Few mention this, but the American healthcare system is something of a mistake. It blossomed out of a World War II tax reform meant to guard against corporate war profiteering. Liberals, with their usual combination of good intentions and inadequate foresight, imposed massive marginal tax rates on corporations, effectively freezing their profits at prewar levels. But the law had a loophole: Corporations could funnel their wartime riches into employee benefits, such as healthcare, thus putting the cash to use within their company. And so they did, creating the employer-based healthcare system.
But healthcare was simpler in the 1940s, and far less expensive. In the 21st century, it’s not simple at all. Once a perk of employment, health insurance is now a necessity, and a structure that dumps such power, complexity and cost in the laps of employers is grotesquely unfair to both businesses and individuals. There’s no logic to an auto manufacturer running a multibillion-dollar health insurance plan on the side; it should stick to making cars. There’s no excuse for pricing the self-employed and entrepreneurial out of the market. And there’s no reason the owner of a three-employee start-up should have to go to bed with a heavy conscience because his coffee shop can’t pay for chemotherapy.

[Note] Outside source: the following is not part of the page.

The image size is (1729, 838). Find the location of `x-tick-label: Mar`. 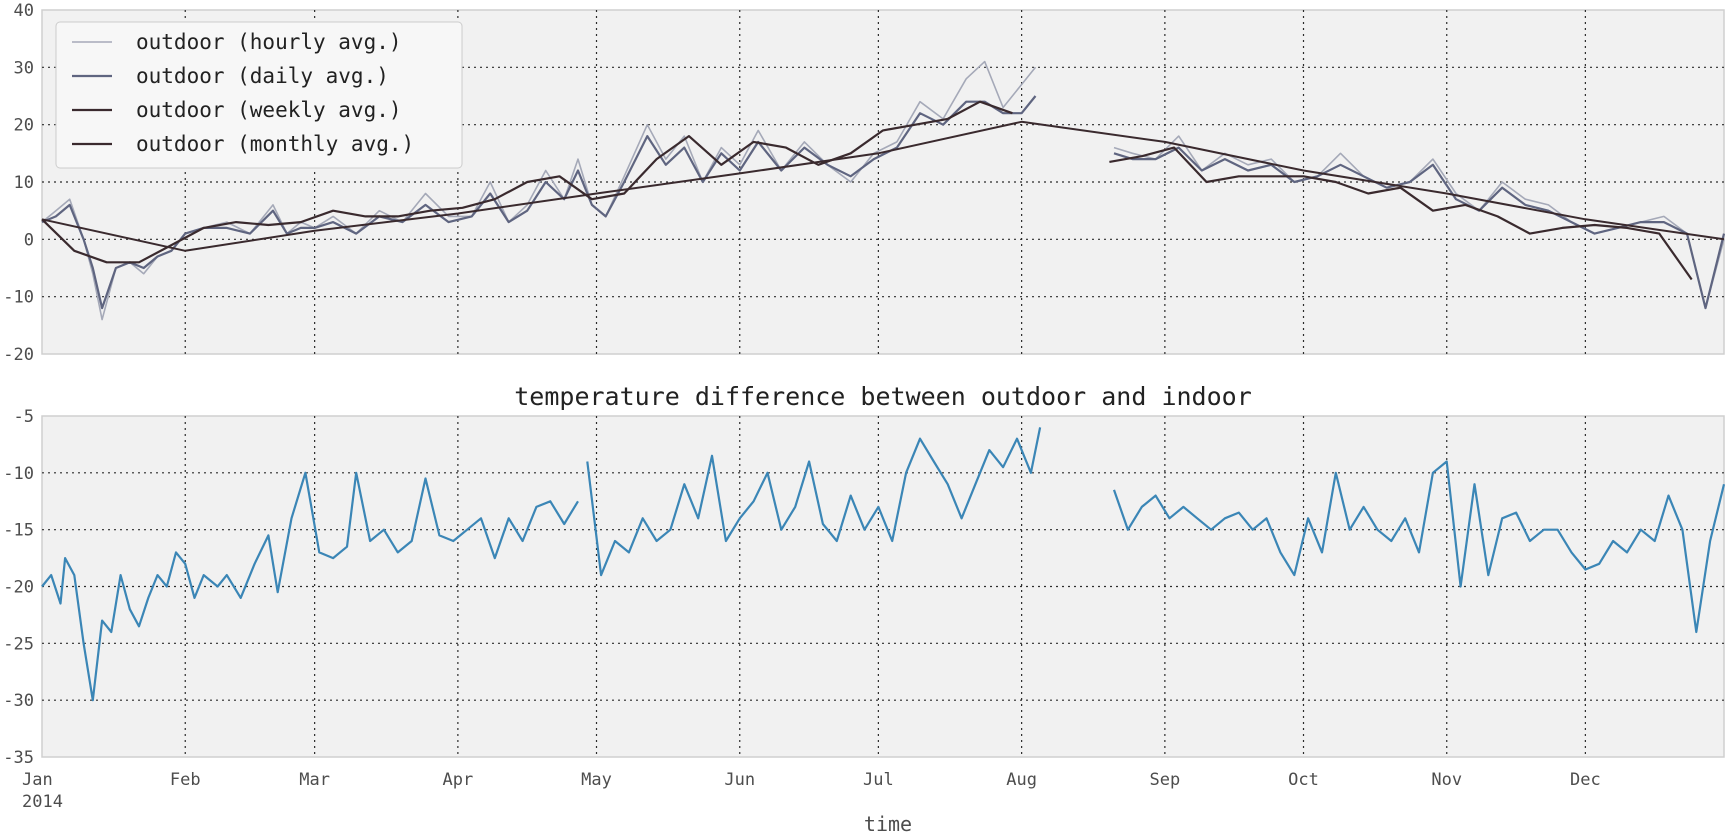

x-tick-label: Mar is located at coordinates (314, 780).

But health insurance is not only the inexplicable responsibility of business; it is a big business, which is why the system survives. The medical-industrial complex is a massive, remarkable beast, consuming a full one-ninth of the American economy and offering astonishing profits to many of the participants (indeed, Big Pharma was the most profitable industry in the U.S. from the 1980s until 2003, when energy companies wrested away the top spot). As with any lucrative industry, the winners are resistant to reforms, and they have a formidable army of politically lobbyists, PR specialists and image consultants helping to preserve their position, to preserve a mistake.

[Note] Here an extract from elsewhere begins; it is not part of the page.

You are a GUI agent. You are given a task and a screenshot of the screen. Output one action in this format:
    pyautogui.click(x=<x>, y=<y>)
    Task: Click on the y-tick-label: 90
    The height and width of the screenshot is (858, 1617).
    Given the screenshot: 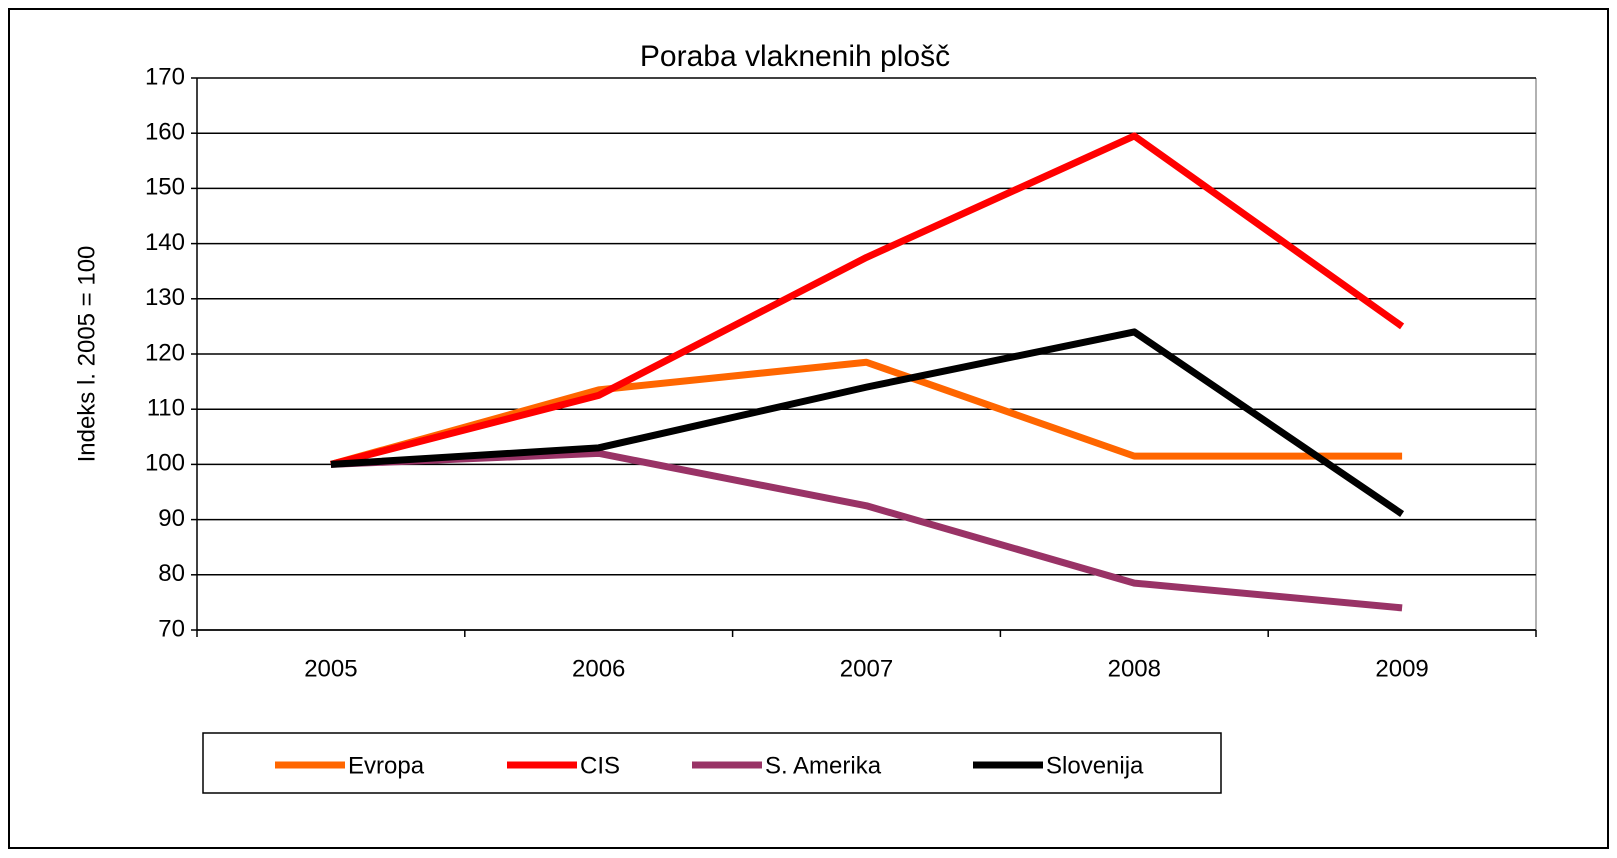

It’s unconscionable to keep the system the way it is, and I hope Ezra Klein is right, that change is around the corner. But to go into the buzzsaw that is the present insurance industry is going to take an enormous amount of political will, as well as a grassroots movement to understand the nature of the problem, and why going single-payer is the most rational alternative. I think Senator Wyden’s proposal, which uses community rating to ensure everybody pays the same price no matter their expected level of care, deserves serious support and scrutiny. What will come out of California, which will certainly be a compromise, will go a long way to determining what will be acceptable to the nation at large. We should not lay down our arms for universal health care before those negotiations even begin. And we should not allow a system to continue where people who can afford quality care can’t get it – because the insurance companies don’t want to take the risk of paying even a dime to care for them.